Stored items:
[Start of Attachment]
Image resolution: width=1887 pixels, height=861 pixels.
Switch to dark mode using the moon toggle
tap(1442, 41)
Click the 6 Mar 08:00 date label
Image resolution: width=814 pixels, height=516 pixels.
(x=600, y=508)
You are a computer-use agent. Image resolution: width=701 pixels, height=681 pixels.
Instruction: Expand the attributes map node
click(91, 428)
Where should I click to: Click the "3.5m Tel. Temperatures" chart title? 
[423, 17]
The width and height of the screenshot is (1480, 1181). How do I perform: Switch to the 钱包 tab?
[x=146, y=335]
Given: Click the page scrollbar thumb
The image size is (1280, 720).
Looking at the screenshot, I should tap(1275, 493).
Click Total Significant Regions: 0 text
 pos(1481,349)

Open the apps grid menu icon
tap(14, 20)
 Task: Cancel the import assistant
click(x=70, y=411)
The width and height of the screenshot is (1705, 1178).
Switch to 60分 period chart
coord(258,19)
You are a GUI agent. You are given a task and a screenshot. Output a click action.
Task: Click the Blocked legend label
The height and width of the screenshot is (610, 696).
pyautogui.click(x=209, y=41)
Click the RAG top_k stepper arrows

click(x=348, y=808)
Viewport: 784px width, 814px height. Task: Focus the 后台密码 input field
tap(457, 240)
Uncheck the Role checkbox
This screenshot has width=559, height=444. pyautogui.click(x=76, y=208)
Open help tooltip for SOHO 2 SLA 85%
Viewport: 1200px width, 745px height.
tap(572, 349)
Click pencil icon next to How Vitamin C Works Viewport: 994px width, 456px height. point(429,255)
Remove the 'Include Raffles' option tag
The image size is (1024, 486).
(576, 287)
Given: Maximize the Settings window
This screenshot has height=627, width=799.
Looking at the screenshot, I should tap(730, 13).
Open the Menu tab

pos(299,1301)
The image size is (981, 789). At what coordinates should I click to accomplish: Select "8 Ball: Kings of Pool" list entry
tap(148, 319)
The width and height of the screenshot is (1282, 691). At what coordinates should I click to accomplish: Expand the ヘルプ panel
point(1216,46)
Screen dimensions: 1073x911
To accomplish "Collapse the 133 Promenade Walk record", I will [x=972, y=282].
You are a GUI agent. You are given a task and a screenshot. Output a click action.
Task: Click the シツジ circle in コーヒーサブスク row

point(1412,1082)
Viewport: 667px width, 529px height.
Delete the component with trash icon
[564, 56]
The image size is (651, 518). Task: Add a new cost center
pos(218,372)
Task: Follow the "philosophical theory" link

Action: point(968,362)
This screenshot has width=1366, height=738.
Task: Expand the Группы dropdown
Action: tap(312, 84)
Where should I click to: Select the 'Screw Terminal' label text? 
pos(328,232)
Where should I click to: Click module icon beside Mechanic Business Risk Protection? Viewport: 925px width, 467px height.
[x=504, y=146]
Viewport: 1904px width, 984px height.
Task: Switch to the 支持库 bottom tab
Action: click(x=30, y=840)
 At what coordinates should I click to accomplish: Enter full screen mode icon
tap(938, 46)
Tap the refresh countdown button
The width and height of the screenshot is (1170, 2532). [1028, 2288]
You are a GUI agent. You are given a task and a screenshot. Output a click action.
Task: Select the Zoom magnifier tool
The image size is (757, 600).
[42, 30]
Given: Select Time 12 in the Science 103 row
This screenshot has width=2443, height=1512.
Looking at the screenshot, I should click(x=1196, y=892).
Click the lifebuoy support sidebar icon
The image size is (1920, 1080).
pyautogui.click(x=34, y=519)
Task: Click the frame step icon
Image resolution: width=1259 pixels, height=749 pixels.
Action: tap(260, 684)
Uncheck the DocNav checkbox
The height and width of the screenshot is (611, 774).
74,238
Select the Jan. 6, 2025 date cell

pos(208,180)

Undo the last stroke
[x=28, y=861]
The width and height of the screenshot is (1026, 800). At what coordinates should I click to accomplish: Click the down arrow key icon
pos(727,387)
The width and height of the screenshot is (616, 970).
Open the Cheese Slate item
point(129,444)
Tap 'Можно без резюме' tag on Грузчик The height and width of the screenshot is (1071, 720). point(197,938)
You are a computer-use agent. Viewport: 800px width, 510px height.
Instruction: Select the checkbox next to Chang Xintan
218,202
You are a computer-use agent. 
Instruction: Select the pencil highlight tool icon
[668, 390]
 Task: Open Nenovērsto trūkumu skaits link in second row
[End of Attachment]
■ ACTIVITY ■
Return the entries above unchanged, starting at the first line and stopping after the line with "You are a computer-use agent. Image".

■ EXPECTED ANSWER ■
Image resolution: width=1887 pixels, height=861 pixels.
Switch to dark mode using the moon toggle
tap(1442, 41)
Click the 6 Mar 08:00 date label
Image resolution: width=814 pixels, height=516 pixels.
(x=600, y=508)
You are a computer-use agent. Image resolution: width=701 pixels, height=681 pixels.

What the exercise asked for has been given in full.